心の余裕
数ヶ月後…。
屋敷の庭からパシッパシッと力強い音が辺りに響いていた。
その音を聞きながら老人は縁側から二人の成長した若人の姿を眺めている。
一人は強く勇ましく育った御言。
もう一人は昔のようにウジウジとした少年ではなく、力強くたくましく育った鬼人の姿を。
あれから二人は老人の元、修行に明け暮れて今ではそこらの武士や妖をものともしない程の強さを得ることができた。
だが、まだまだ強くなりたいと願う二人は互いに武器を取り、修行に励む。
「なぁ、そう言えばオラまだ爺ちゃんの名前知らないんだ。御言は爺ちゃんのことを知ってて会いにきたんだよな。」
「当たり前だろ…寧ろ、お前があの人の名前を知らない方が……そういえば意図せずにここにいたんだったな。それならば無理もないか…。」
「それで爺ちゃんって何者なんだよ。」
「それは「…お前達…無駄話に花を咲かせている場合か?」
声のした方へ視線を向けるとそこには老人が鬼人達を見ながら呆れた顔をしていた。
「けどよ、オラは爺ちゃんの名前さえ知らないんだぜ。それぐらい教えてくれてもいいじゃんか。」
「そういえばまだ名乗って無かった…かのぅ…。いかんいかん、歳をとってしまうとそんなことさえも思い出せなくなってしまうわい…ほっほっほっ。」
「いや…名前は…。」
「わしの名が知りたかったらまずは御言に勝つことじゃな。ほっほっ。」
高笑いをしながら老人は屋敷の中へと戻っていく。
「だってよ、鬼人。こりゃ負けられなくなっちまったな。」
「そうだね、そんじゃ…御言を倒して爺ちゃんの名前を聞き出しますかっ!!」
一度、本気でぶつかり合った御言の存在は鬼人の中では兄のような存在へと変わり、鬼人がたくましく育つきっかけへとなった。

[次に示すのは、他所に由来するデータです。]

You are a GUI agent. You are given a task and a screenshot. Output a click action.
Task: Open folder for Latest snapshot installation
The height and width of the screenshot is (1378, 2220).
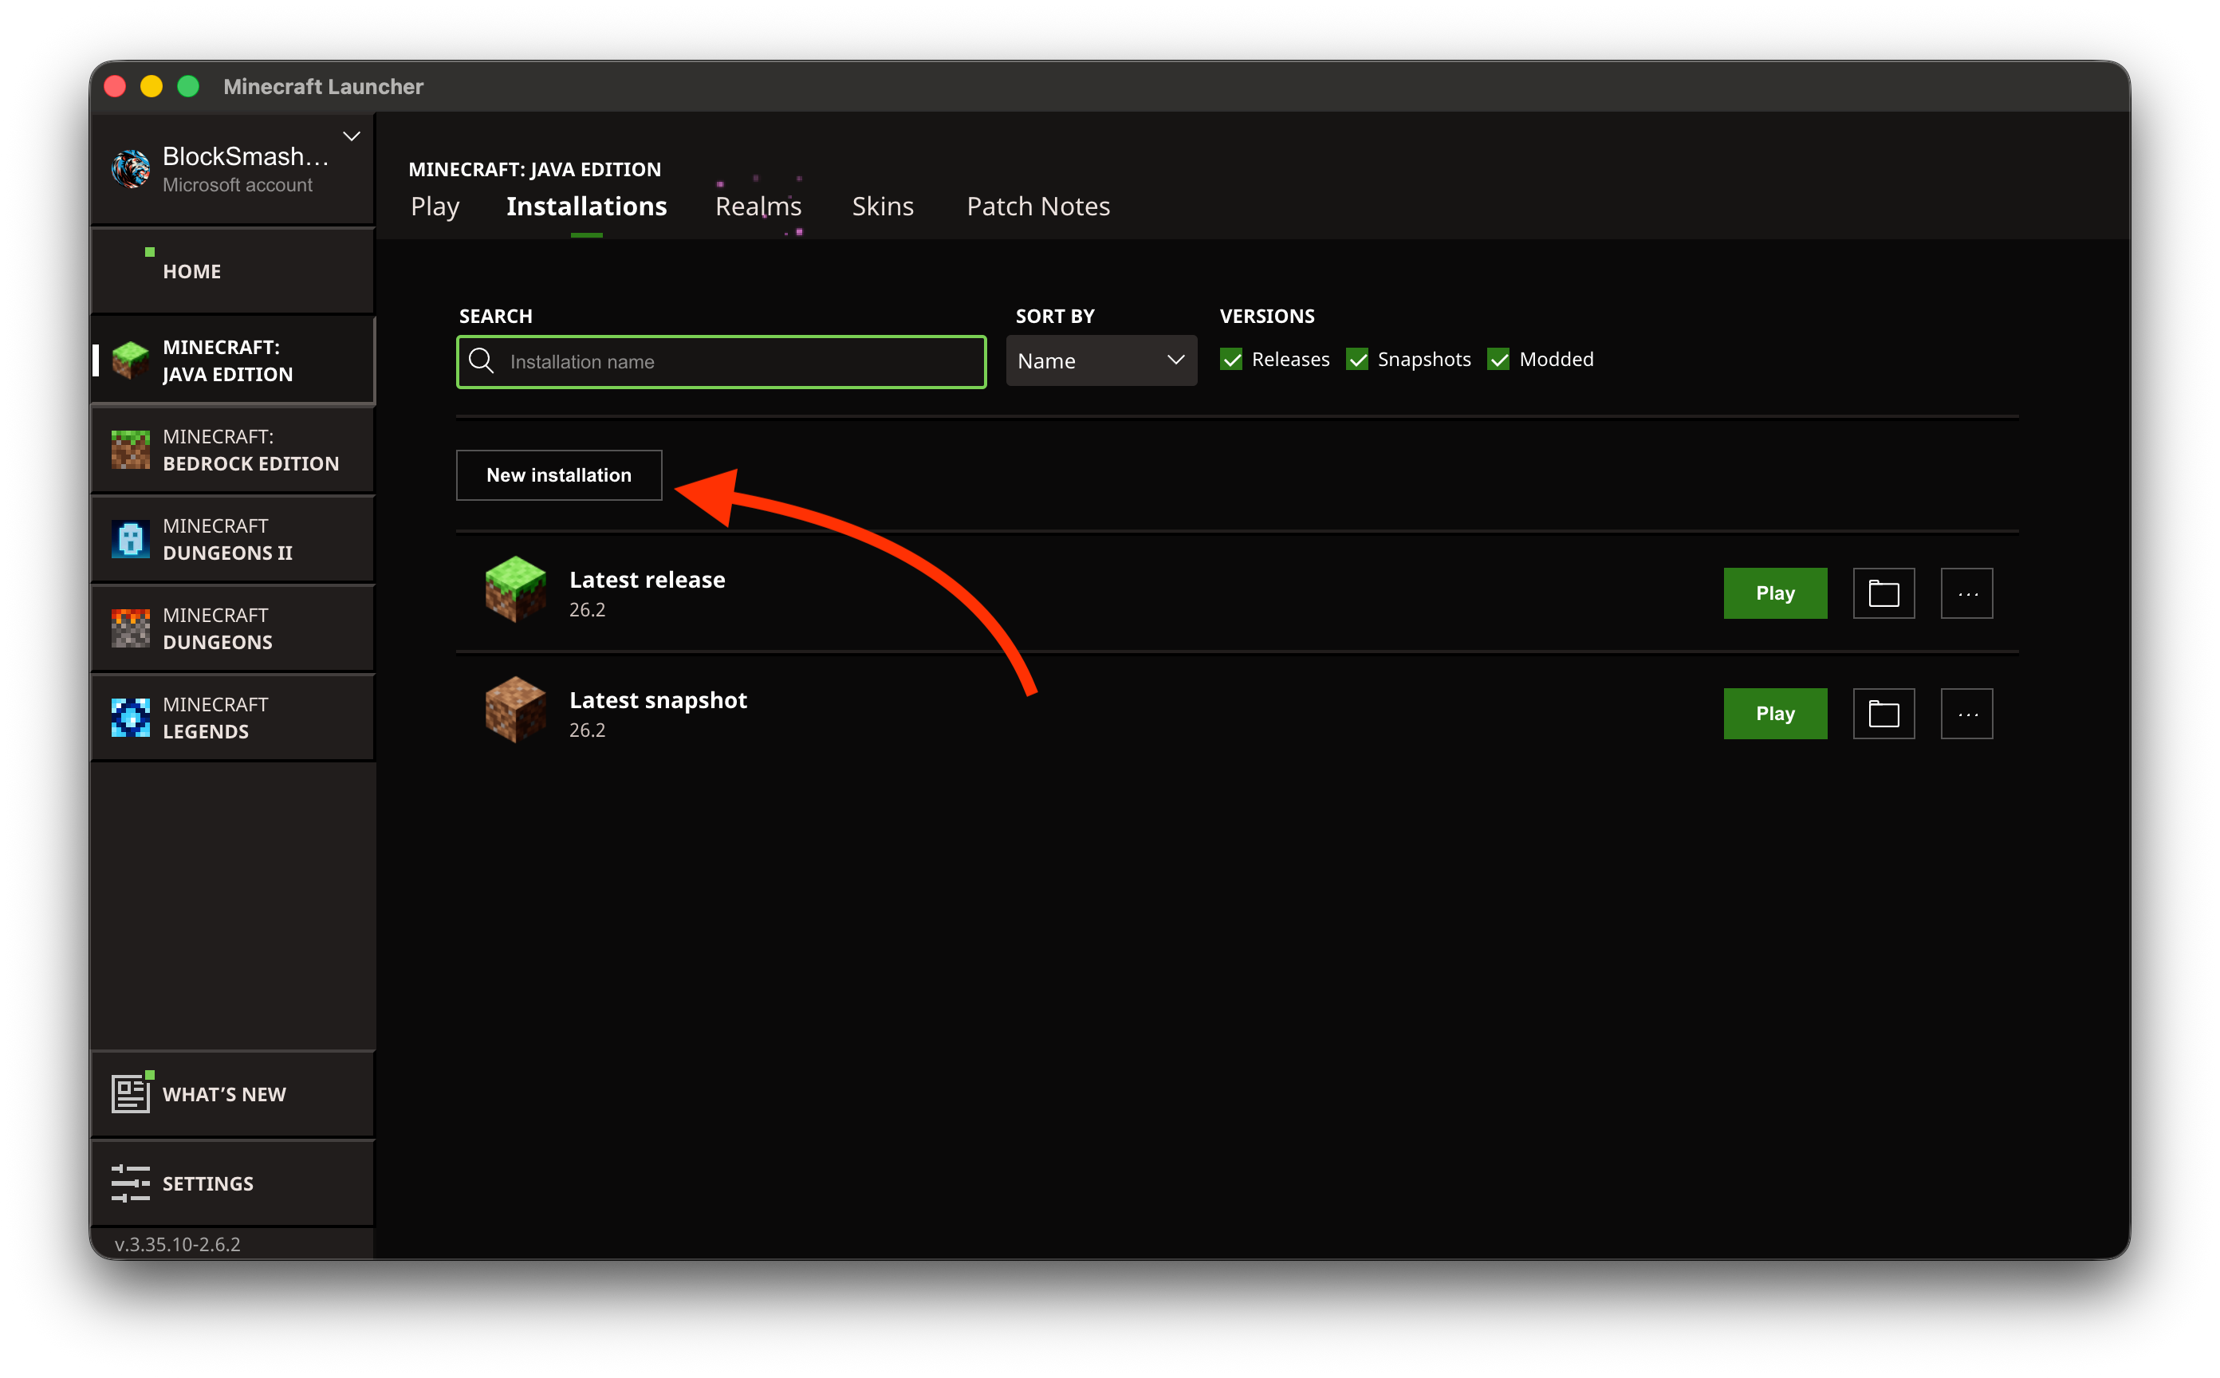pyautogui.click(x=1883, y=714)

今ではウジウジとした態度は滅多に見られなくなり、目の前の相手に対してもちゃんとぶつかり合うことのできるように変わっていったがそれでもまだ御言には一歩及ばずに鬼人は空を見上げるのであった。
「はぁ…はぁ…くっそ〜っまた負けたっ!!!」
「はぁ…はぁ…はぁ…まだまだお前には負けんよ。ほら、一休みしようか。」
差し出された手を取ると鬼人は嬉しそうに立ち上がり、御言の肩を借りながら屋敷へと戻っていく。
「鬼人、お前少し背が伸びたか?」
「そうかな、自分じゃあんまり分かんねぇけど。」
「いや…確かに大きくなったよ。」
御言の言うように鬼人の背は実際に伸びていた。
まだまだ御言の方が背は高いが御言自身も一般的な人の身長よりは高い方だった。
自分の弟が成長したような気持ちを感じ、御言は少し誇らしげに微笑む。
「これじゃ、いつかは御言の身長を抜かすかもな。」
「馬鹿言え、お前は一生、俺の下だよ。」
たわいのない会話をしながら屋敷の中へ戻り、居間へ向かうと老人が既に座って待っており、二人も老人の前に正座する。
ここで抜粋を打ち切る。